Defining Product management isn’t easy. The work of a great product manager might often be invisible, as PM’s don’t produce any palpable/tangible work.
Software engineers write code, designers create mockups and UI, product managers don’t really produce anything. Instead a PM represents the bridge between the team and the users. Good product managers should be able to prioritise the right things and lead the team with key decisions while maintaining the collective feeling that everyones input is valuable. Being a *good* product manager is (ultimately) being a team player.

Testing & User Feedback

A product manager must know when to get the product out the door. In the end, what matters is getting the product in user’s hands. This timing is sometimes tricky, while the team should be constantly testing their products getting outside feedback is super important, and we never know if the product is really ready to go outside, until it does.

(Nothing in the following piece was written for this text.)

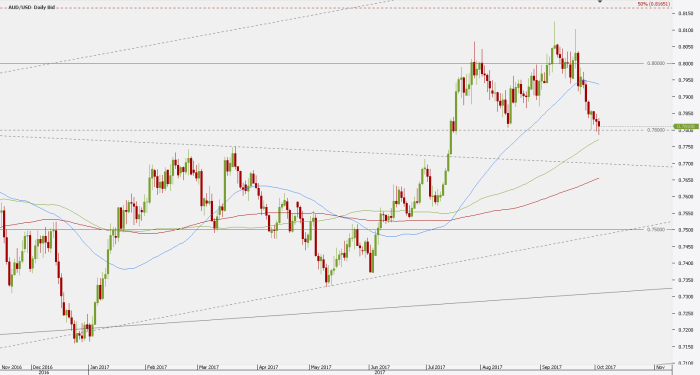
Task: Click the small dark marker icon at top edge
Action: tap(600, 1)
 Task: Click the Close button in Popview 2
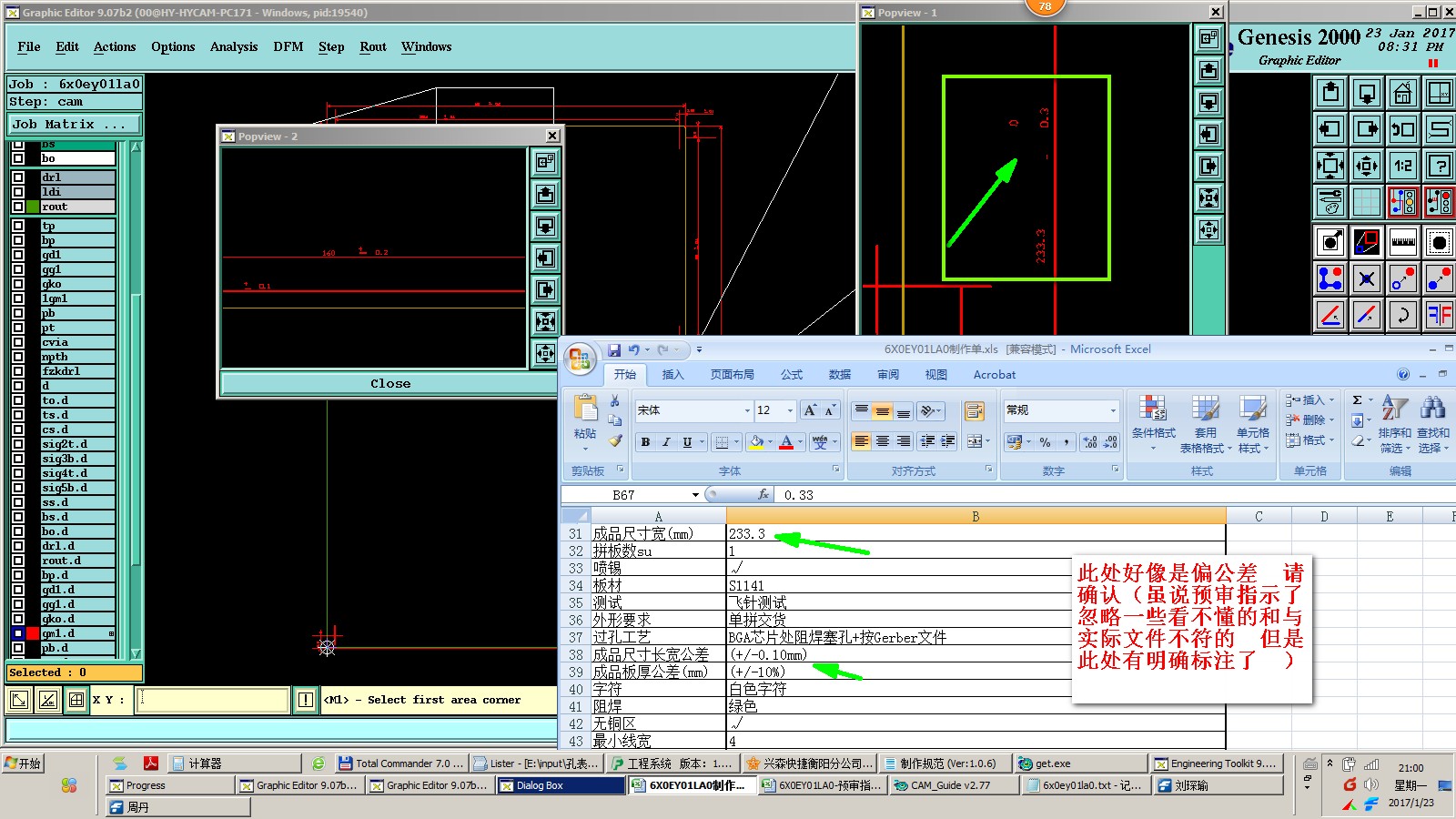click(389, 383)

Once it’s out there, prepare to get your hands dirty and get to work, take notes, make it personal and talk to users (make sure you know who your target audience is). A product manager should *often* make users opinion their own, use that information and add it to the end product.

Company Vision

As I said before, a product manager should help the team make key decisions. This goes hand in hand with knowing exactly what the company behind you wants you to create. Make sure to have the right correlation between CEOs/VP vision, team inputs (there should be space for creativity) and end user. In other words, have the right balance between the user’s and the business needs.

As a 24 year old guy, I still have a long journey ahead of me. I hope in a few years, with more experience on my back, I can read this and think that at least I got some of this stuff right.

Some biography I recommend:

Ben Horowitz — Good Product Manager/Bad Product Manager.

Josh Elman — A product managers job.

Satya Patel — We are Product Managers.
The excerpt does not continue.